===== Passage provided
Water also easily enters the lymphatic capillaries via gaps between the lymphatic endothelial cells. These gaps function also as flap valves and this also promotes forward lymph flow when the capillaries are compressed.
In other areas of the body the water permeability of capillary membranes is quite low. An example is the blood-brain barrier. The capillary endothelial cells here are joined by tight junctions which greatly limit water movement by the intercellular pathway.
The presence of specific pores (channels) in the cell membrane has long been predicted but the proteins involved in these water channels have only recently been characterised. At present at least 6 different water channel proteins (named aquaporins) have been found in various cell membranes in humans. These aquaporin proteins form complexes that span the membrane and water moves through these channels passively in response to osmotic gradients. These channel proteins are present in highest concentrations in tissues where rapid transmembrane water movement is important (eg in renal tubules).
Aquaporin 0 is found in the lens in the eye. It has a role in maintaining lens clarity. The gene for this protein is located on chromosome 12.
==========
===== Data excerpt
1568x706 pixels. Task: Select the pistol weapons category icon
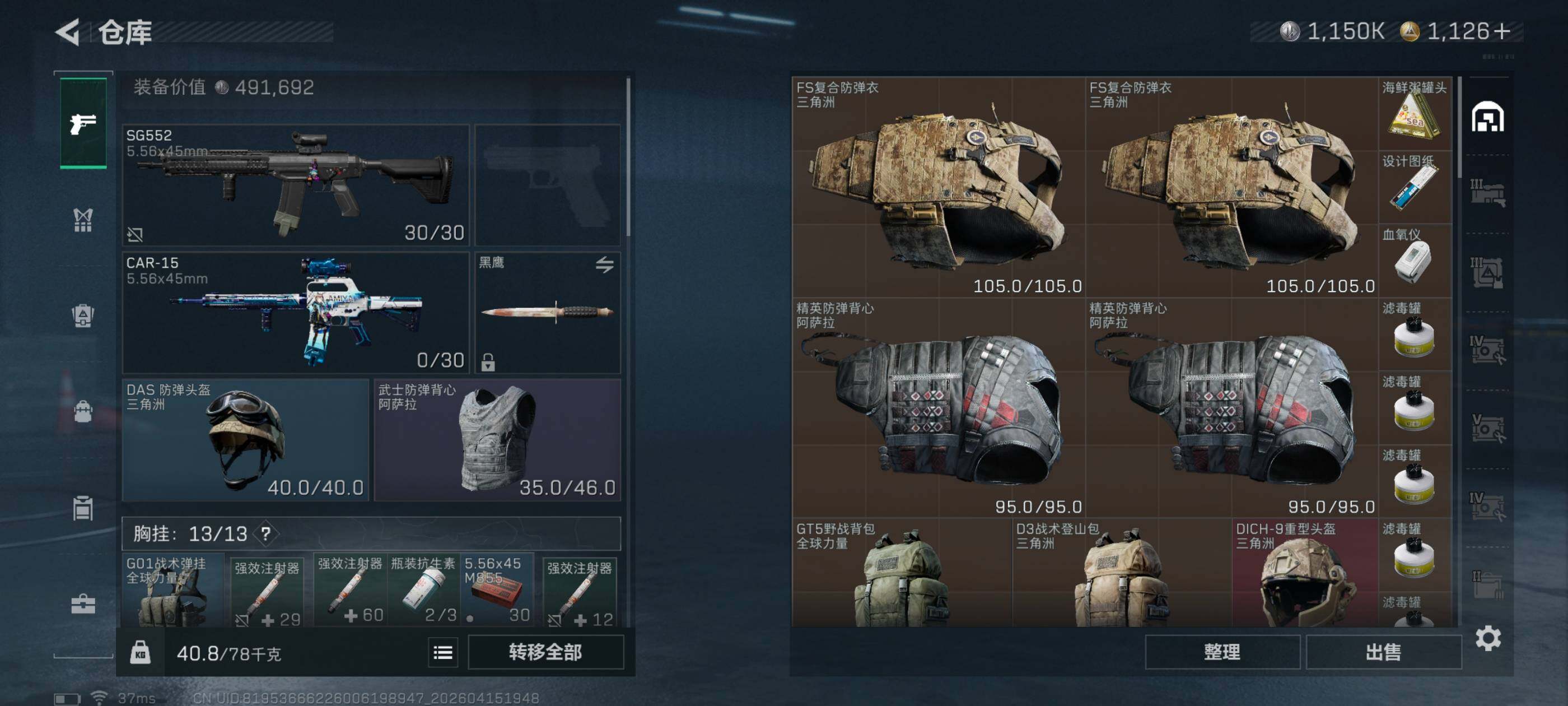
==========
■ Exercise instructions
Copy the part of the passage on water movement across membranes that starts at "The presence of" and ends at "in renal tubules).". The lines above have no connection to the passage on water movement across membranes.

■ The answer
The presence of specific pores (channels) in the cell membrane has long been predicted but the proteins involved in these water channels have only recently been characterised. At present at least 6 different water channel proteins (named aquaporins) have been found in various cell membranes in humans. These aquaporin proteins form complexes that span the membrane and water moves through these channels passively in response to osmotic gradients. These channel proteins are present in highest concentrations in tissues where rapid transmembrane water movement is important (eg in renal tubules).